= TASK TO CARRY OUT =
From the entries below, copy every line that holds the word "Given".

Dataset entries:
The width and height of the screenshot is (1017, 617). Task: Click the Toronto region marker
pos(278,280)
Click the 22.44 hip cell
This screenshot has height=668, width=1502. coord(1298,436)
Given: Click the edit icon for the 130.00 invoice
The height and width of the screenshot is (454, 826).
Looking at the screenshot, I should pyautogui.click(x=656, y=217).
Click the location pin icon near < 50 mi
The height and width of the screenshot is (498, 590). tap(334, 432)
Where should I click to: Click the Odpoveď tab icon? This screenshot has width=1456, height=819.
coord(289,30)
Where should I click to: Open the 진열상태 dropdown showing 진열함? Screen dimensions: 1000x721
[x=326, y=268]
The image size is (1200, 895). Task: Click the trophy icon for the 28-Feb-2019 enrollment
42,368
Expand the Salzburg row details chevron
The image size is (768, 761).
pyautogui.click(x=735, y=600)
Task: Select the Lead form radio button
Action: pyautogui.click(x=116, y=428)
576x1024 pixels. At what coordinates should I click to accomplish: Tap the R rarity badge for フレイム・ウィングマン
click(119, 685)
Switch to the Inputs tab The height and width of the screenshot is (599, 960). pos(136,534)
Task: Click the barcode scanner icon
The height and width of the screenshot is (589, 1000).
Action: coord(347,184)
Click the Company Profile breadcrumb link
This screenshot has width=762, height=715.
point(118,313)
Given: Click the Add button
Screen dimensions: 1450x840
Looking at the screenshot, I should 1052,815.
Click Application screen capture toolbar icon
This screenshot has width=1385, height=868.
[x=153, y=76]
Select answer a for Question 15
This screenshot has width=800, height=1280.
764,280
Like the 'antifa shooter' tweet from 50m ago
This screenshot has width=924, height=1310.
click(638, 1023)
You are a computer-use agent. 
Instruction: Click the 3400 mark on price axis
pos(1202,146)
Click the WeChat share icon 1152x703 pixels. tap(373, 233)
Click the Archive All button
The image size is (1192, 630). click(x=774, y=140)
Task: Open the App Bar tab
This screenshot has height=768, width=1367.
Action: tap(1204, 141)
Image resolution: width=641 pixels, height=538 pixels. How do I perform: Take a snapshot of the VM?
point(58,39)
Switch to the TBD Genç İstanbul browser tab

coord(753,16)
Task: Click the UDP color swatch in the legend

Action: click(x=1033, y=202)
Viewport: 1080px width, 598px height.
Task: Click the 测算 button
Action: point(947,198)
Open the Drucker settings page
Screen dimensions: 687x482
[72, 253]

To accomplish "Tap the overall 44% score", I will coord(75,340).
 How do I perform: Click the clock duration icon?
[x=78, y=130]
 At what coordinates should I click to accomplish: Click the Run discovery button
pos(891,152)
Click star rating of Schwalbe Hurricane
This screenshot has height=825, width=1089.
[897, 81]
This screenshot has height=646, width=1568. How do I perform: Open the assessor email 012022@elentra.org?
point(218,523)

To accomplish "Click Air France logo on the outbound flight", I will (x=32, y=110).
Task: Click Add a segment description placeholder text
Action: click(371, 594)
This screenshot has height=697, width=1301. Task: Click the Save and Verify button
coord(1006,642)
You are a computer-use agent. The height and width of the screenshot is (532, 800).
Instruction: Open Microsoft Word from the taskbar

= SOLUTION =
Given: Click the edit icon for the 130.00 invoice
Given: Click the Add button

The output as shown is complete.